== WHAT IS EXPECTED ==
Write out every line exactly, from the start of the records below to the line with "[kolesa.kz в YouTube] (999, 2009)", and stop there. Don't write out the pictures.

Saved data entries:

##########

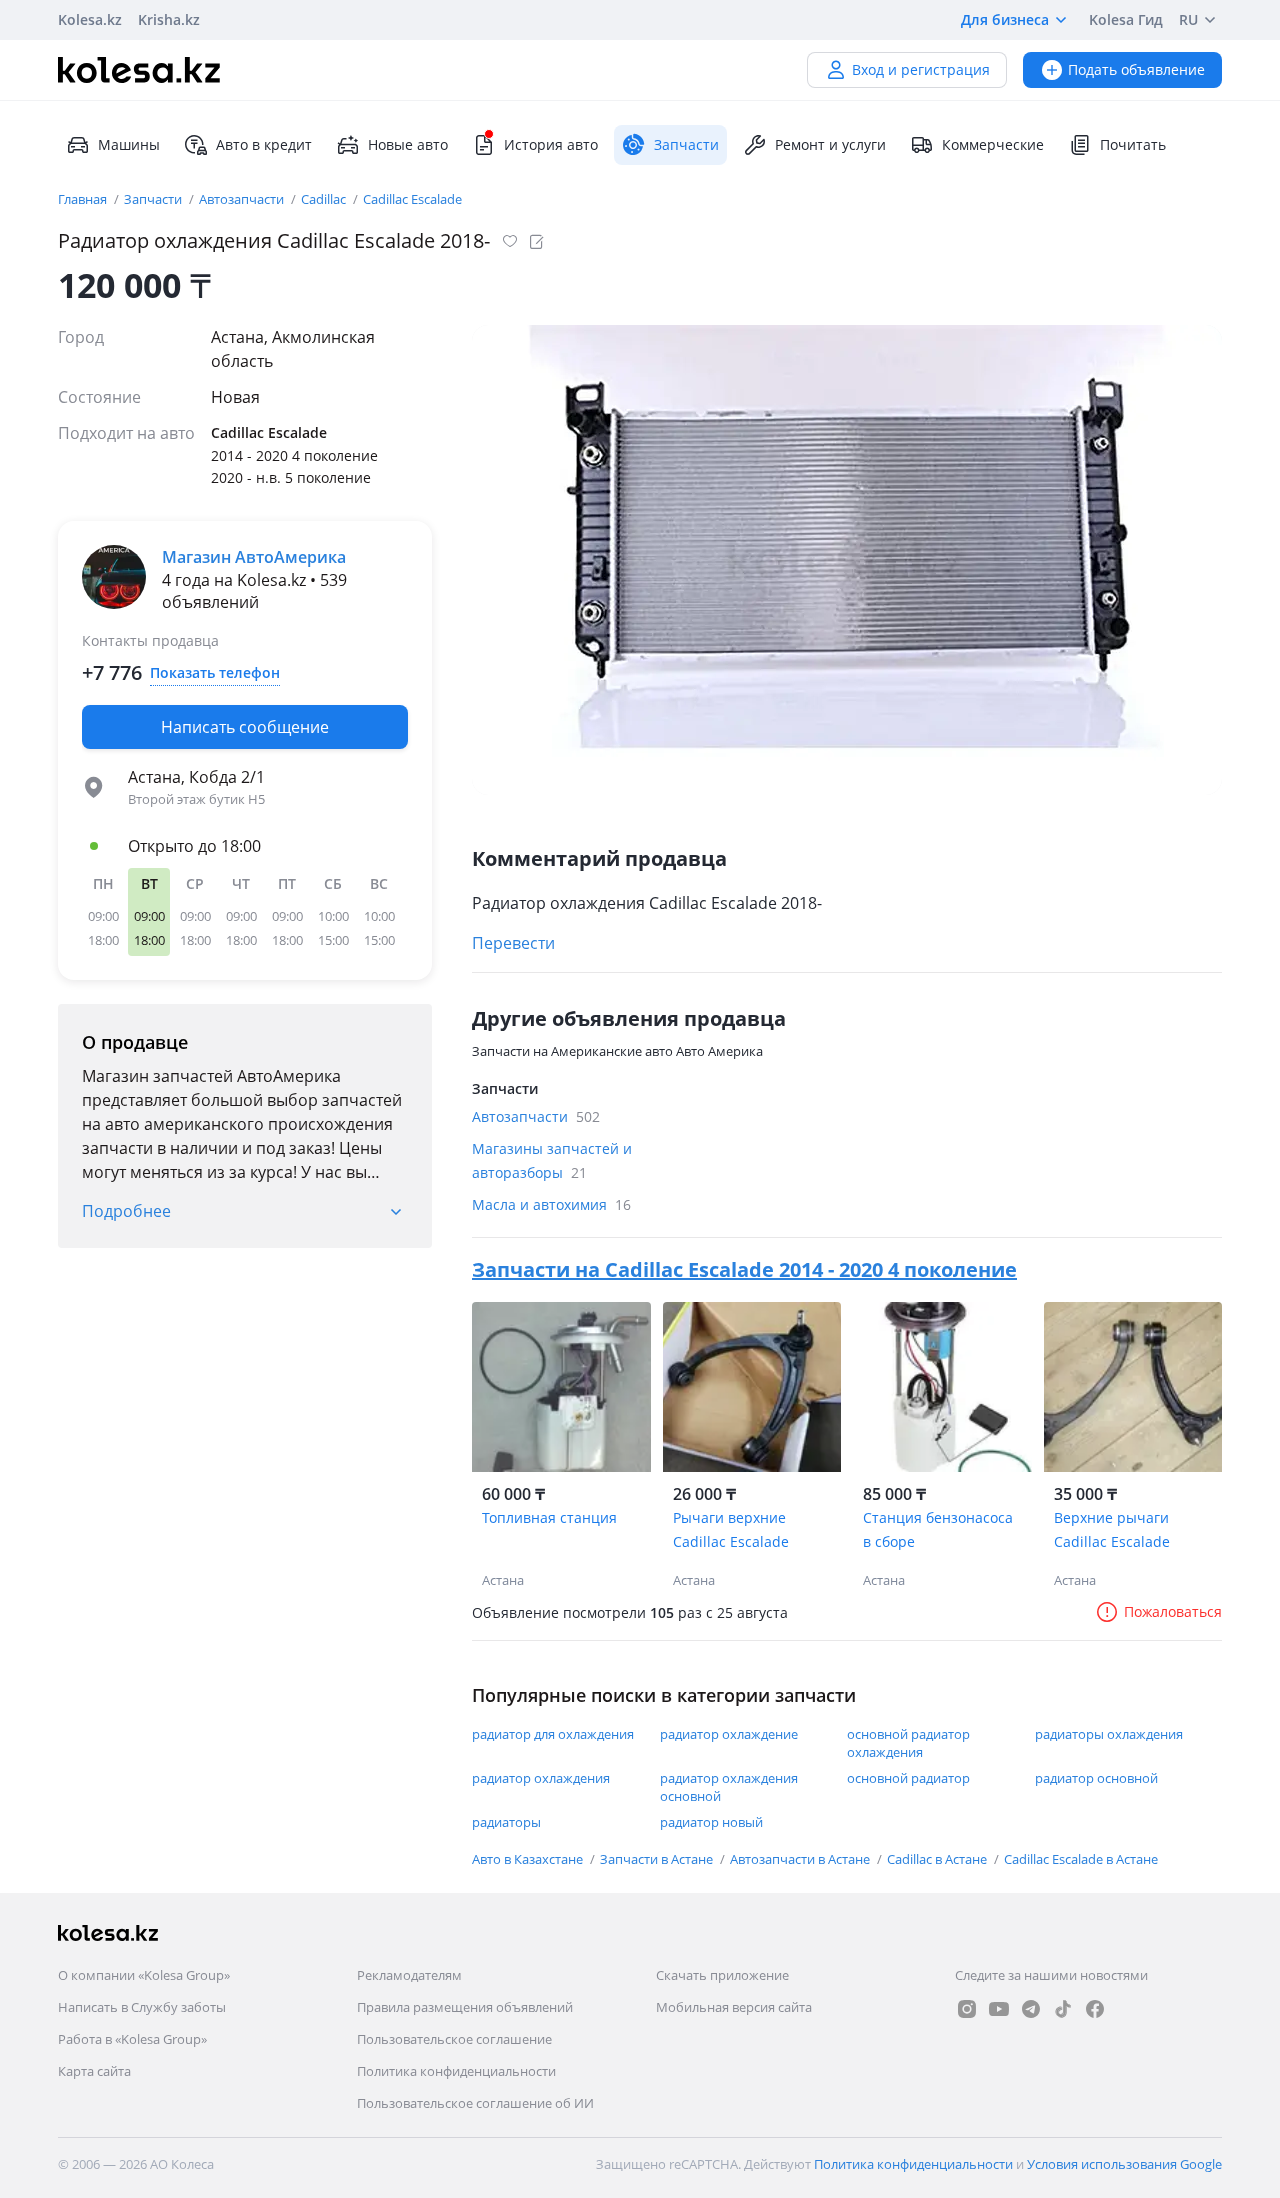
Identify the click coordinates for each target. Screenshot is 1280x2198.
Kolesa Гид (1126, 19)
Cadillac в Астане (938, 1859)
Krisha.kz (169, 19)
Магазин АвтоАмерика (254, 557)
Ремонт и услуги (830, 144)
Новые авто (408, 144)
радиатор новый (711, 1822)
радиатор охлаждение (729, 1734)
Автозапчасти (243, 199)
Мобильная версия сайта (734, 2007)
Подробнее (126, 1211)
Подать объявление (1136, 69)
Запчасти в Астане (658, 1859)
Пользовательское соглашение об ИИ (475, 2103)
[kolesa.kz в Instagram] (967, 2009)
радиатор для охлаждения (553, 1734)
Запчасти (154, 199)
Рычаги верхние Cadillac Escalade (731, 1529)
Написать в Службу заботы (142, 2007)
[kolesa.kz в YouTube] (999, 2009)
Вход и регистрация (921, 69)
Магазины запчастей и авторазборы (552, 1160)
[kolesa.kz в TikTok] (1063, 2009)
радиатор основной (1096, 1778)
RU (1188, 19)
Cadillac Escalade (412, 199)
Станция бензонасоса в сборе (938, 1529)
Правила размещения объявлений (465, 2007)
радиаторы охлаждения (1109, 1734)
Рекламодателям (409, 1975)
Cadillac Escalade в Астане (1081, 1859)
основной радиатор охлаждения (908, 1743)
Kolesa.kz (90, 19)
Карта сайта (94, 2071)
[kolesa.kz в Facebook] (1095, 2009)
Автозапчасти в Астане (801, 1859)
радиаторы (506, 1822)
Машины (129, 144)
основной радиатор (908, 1778)
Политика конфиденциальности (456, 2071)
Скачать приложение (722, 1975)
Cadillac (325, 199)
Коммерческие (993, 144)
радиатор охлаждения (541, 1778)
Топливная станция (549, 1517)
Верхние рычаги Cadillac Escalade (1112, 1529)
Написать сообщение (245, 727)
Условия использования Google (1124, 2164)
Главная (84, 199)
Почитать (1133, 144)
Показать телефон (215, 672)
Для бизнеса (1005, 19)
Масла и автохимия (551, 1204)
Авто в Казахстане (529, 1859)
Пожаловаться (1173, 1611)
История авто (551, 144)
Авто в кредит (264, 144)
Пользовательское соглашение (454, 2039)
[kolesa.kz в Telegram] (1031, 2009)
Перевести (513, 943)
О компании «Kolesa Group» (144, 1975)
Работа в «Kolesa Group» (132, 2039)
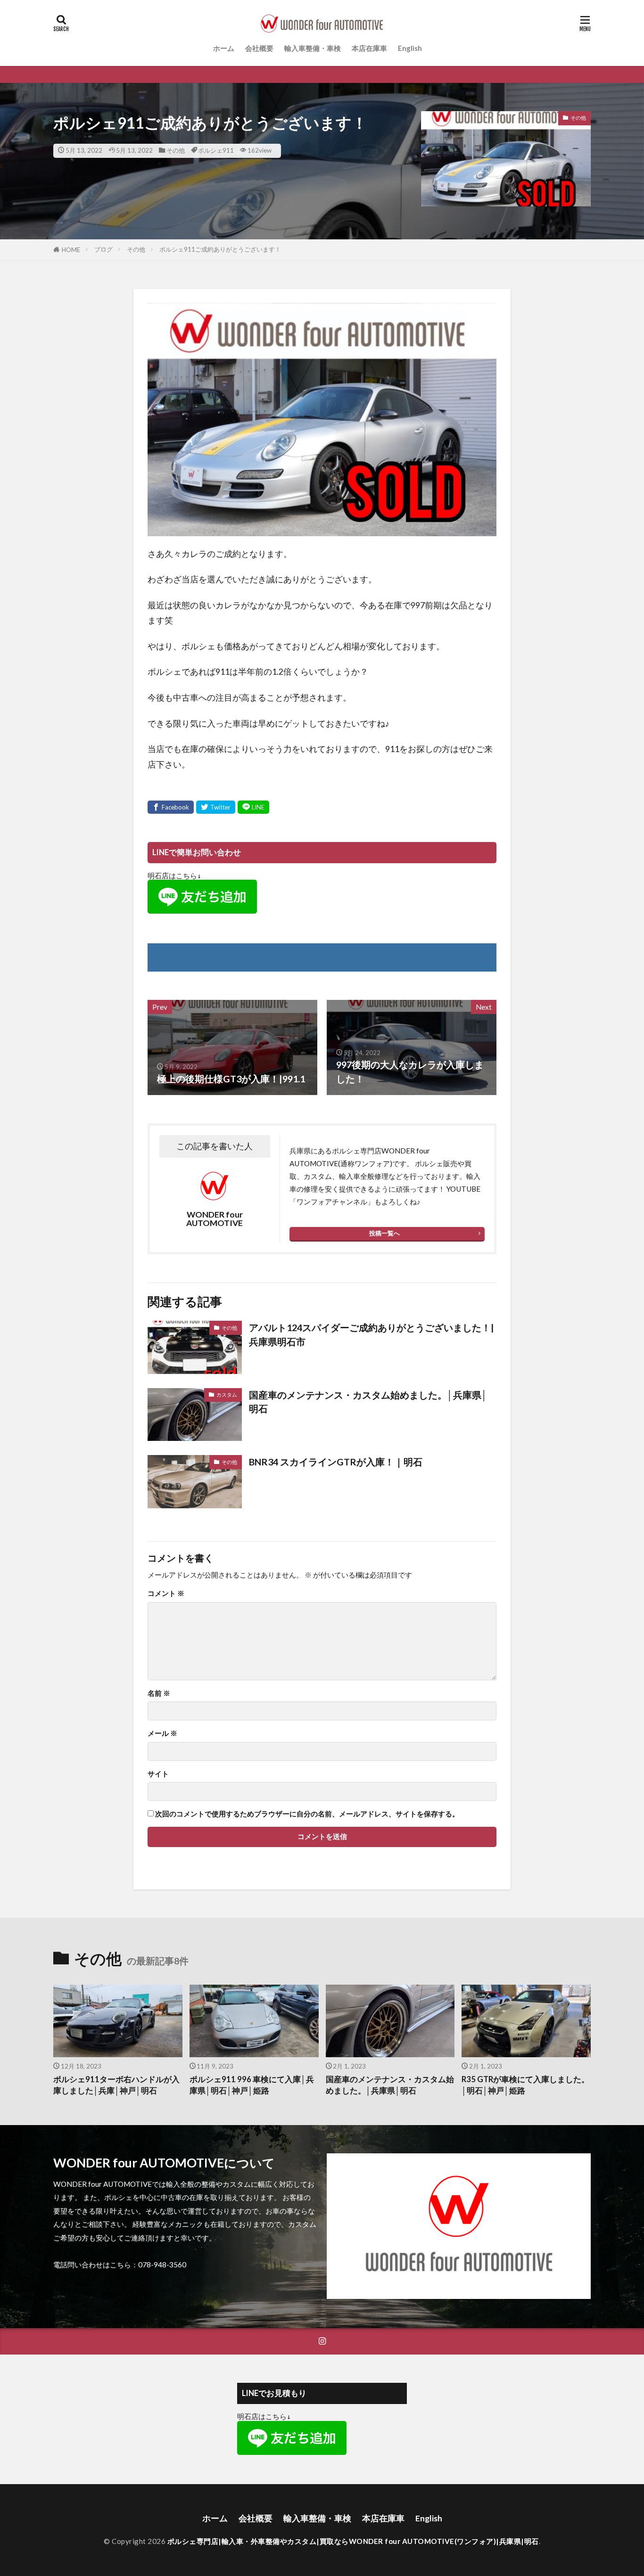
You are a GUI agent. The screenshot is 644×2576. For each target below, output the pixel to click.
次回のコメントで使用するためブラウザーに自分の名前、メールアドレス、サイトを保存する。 (307, 1813)
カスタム (226, 1394)
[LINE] (253, 807)
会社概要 (259, 48)
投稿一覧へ (384, 1233)
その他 (175, 150)
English (410, 48)
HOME (71, 250)
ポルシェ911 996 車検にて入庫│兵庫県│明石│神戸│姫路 (252, 2085)
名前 (159, 1693)
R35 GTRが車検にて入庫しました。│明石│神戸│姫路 (525, 2085)
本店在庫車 (369, 48)
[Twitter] (215, 807)
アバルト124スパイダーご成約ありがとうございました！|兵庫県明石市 (371, 1334)
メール (162, 1733)
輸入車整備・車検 (312, 48)
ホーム (223, 48)
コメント (166, 1593)
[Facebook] (171, 807)
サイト (158, 1773)
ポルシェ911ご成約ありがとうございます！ (220, 249)
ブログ (103, 249)
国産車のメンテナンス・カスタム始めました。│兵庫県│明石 (368, 1402)
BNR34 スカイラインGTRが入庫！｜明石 (335, 1461)
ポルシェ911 (216, 150)
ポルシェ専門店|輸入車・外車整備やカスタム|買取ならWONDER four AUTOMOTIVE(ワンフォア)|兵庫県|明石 (353, 2541)
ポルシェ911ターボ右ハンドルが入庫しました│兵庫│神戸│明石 (116, 2085)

##########

== TASK RESULT ==
Identify the click coordinates for each target. Screenshot is 1280x2198.
Kolesa Гид (1126, 19)
Cadillac в Астане (938, 1859)
Krisha.kz (169, 19)
Магазин АвтоАмерика (254, 557)
Ремонт и услуги (830, 144)
Новые авто (408, 144)
радиатор новый (711, 1822)
радиатор охлаждение (729, 1734)
Автозапчасти (243, 199)
Мобильная версия сайта (734, 2007)
Подробнее (126, 1211)
Подать объявление (1136, 69)
Запчасти в Астане (658, 1859)
Пользовательское соглашение об ИИ (475, 2103)
[kolesa.kz в Instagram] (967, 2009)
радиатор для охлаждения (553, 1734)
Запчасти (154, 199)
Рычаги верхние Cadillac Escalade (731, 1529)
Написать в Службу заботы (142, 2007)
[kolesa.kz в YouTube] (999, 2009)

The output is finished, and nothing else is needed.